Half a year after the Russian invasion of Ukraine, the repercussions of this war on the European space industry have been profound. In particular, Europe cut off all contacts with the Russian launch industry and canceled a joint mission to place a European rover on Mars with the help of a Russian rocket and a Russian lander.
The process of untangling the deep links between the European space program and the Russian space industry fell largely on the shoulders of an Austrian space researcher named Josef Schbacher, who had been director general of the European Space Agency for less than a year when Russian tanks began to roll into Ukraine.
Like most Europeans, he was aghast at what he saw. “Look what’s happening on the ground,” he said in an interview with Ars. “I am really disgusted with the invasion of Ukraine. We see it every day. What is happening there does not correspond to our European values, and we cannot work with a partner who completely tramples on these values.”
Soon after the Russian invasion, relations between the two space programs collapsed. Russian workers at Europe’s main spaceport in French Guiana quit their job and go home. The launch of OneWeb satellites on a Russian rocket, mediated by the European Space Agency, has been cancelled. These 36 satellites are still stuck in Kazakhstan, recently acquired by OneWeb Write off $229 million.
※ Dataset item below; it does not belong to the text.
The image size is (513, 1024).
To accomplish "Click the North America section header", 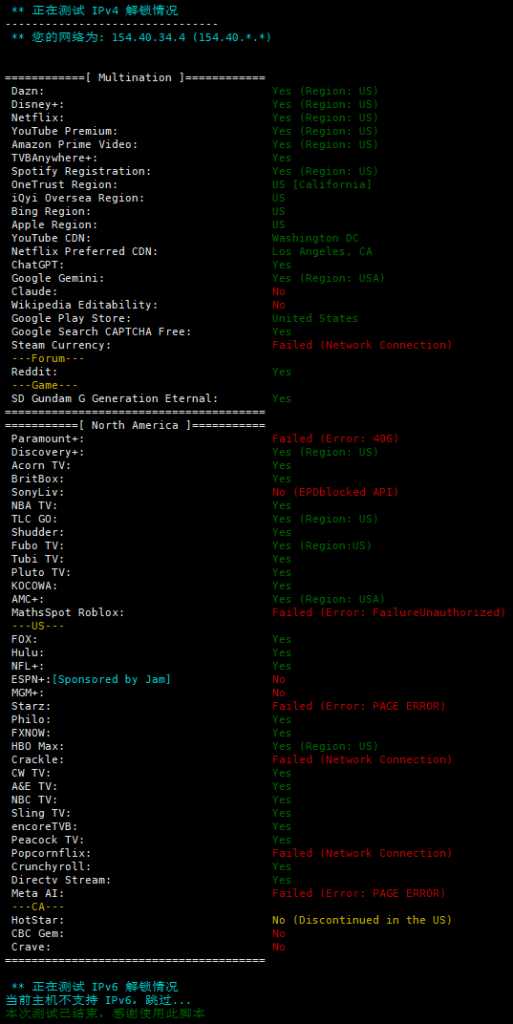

Before the war, Europe relied on Russia’s Soyuz missile for its medium-lift needs – payloads larger than the Vega could accommodate but not large enough to withstand the more expensive Ariane 5 missile. This partnership was expected to continue even as Europe introduces a new generation of missiles, the Vega-C and Ariane 6, into service. But no longer.
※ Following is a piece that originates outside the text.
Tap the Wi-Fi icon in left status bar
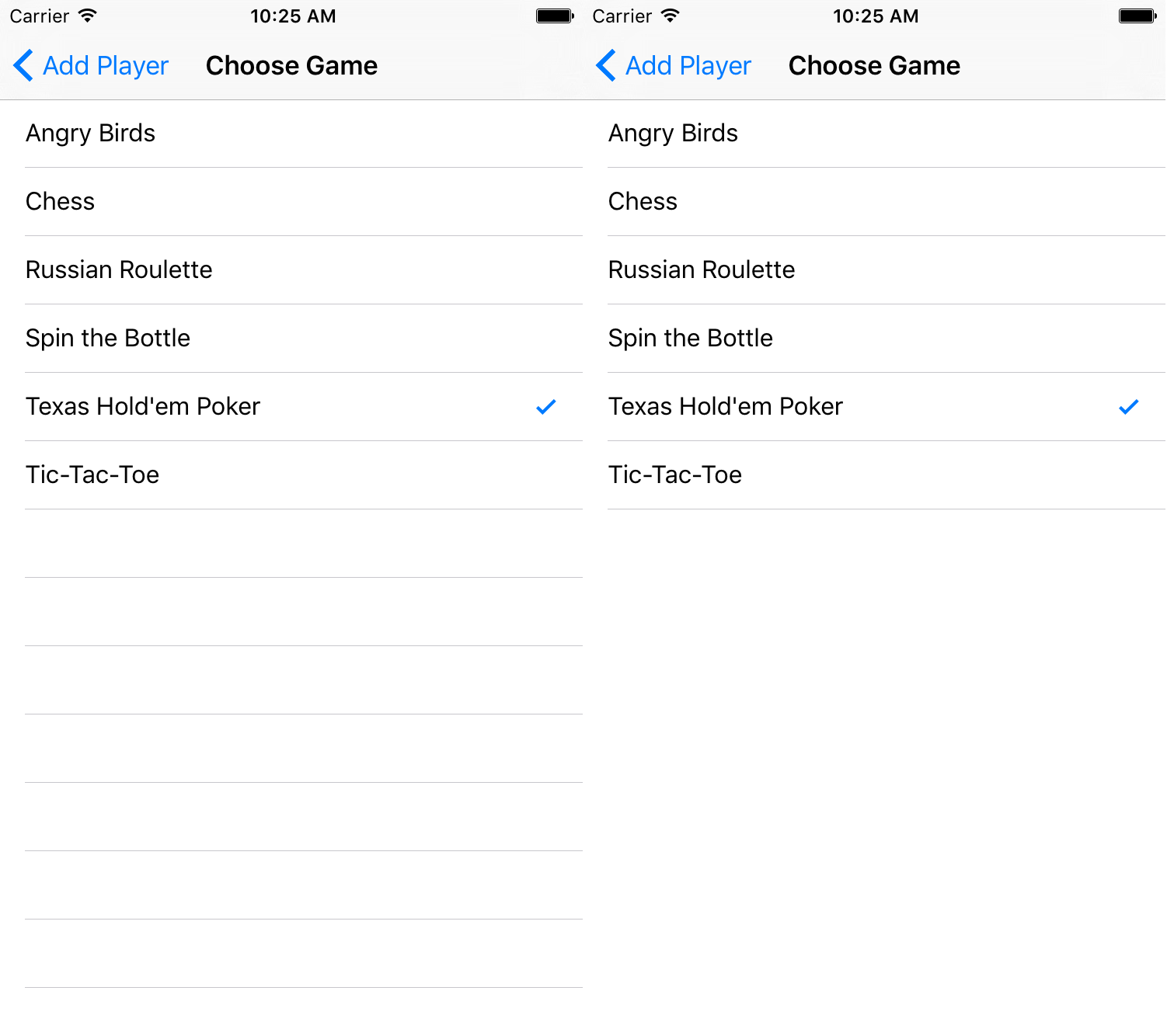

“I can’t see a rebuilding of the cooperation we had in the past,” Asbacher said. “I am speaking here on behalf of my member states. They all have pretty much the same opinion. This is really something where the behavior of the European Space Agency will reflect the geopolitical situation of the member states at this point. I think that is very important. Net.”
But this division has left Europe with a short-term challenge. It had planned to launch five Soyuz in 2022 and 2023 to bring European payloads into orbit. Since the new Ariane 6 rocket won’t be ready to enter service until at least next year, Aschbacher has had to look for alternatives, including the continent’s commercial launch competitor, US-based SpaceX.
“You have to see it from a very unsentimental and commercial point of view,” he said. “We had five expected launches on Soyuz, and they were cancelled. Right now, I’m in contact with different operators. SpaceX is one of them, but also Japan and India, and we basically want to see if our satellites can be launched on their rockets. Sometimes there are a lot Of emotion in this. This, to me, is a very practical management decision. There is no financial offer on the table. We have technically found out if this is possible, but the exercise is still in progress.”
Ironically, it was NASA’s work that fostered deeper cooperation between the European Space Agency and Russia. In 2012, to help pay for bypassing the James Webb Space Telescope, NASA canceled its participation in the ExoMars mission that sought to land a European spacecraft on Mars for the first time. In the wake of this decision, Europe turned to Russia, which became a full partner in providing the Proton rocket and landing module.
Now, a decade later, the European Space Agency and the US Space Agency are discussing working together on ExoMars again. Given today’s political climate, NASA was more than willing to help get the European rover, named Rosalind Franklin, to the surface of Mars safely.
Aschbacher was in Florida earlier this month to launch Artemis I. Despite the tensions with Russia, he has been optimistic about the future and Europe’s partnership with NASA, which looks stronger than ever. As part of NASA’s Artemis program, Europe is building a service module for the Orion spacecraft, which is critical to providing power and propulsion for the capsule where the astronauts reside. This partnership will likely extend to the lunar surface, and should see European astronauts land on the moon later this decade.
“It’s important to be a critical component of this mission,” Asbacher said. “The European service unit is on the critical path, and without it, astronauts cannot be brought to the moon and back. This is huge. During Apollo, there was only the United States and the Soviet Union. Europe was watching from both sides, and of course to be intrigued, but not engaged. Directly. Today is a historical history of America, of course, but it is even more historic for Europe because we are part of it.”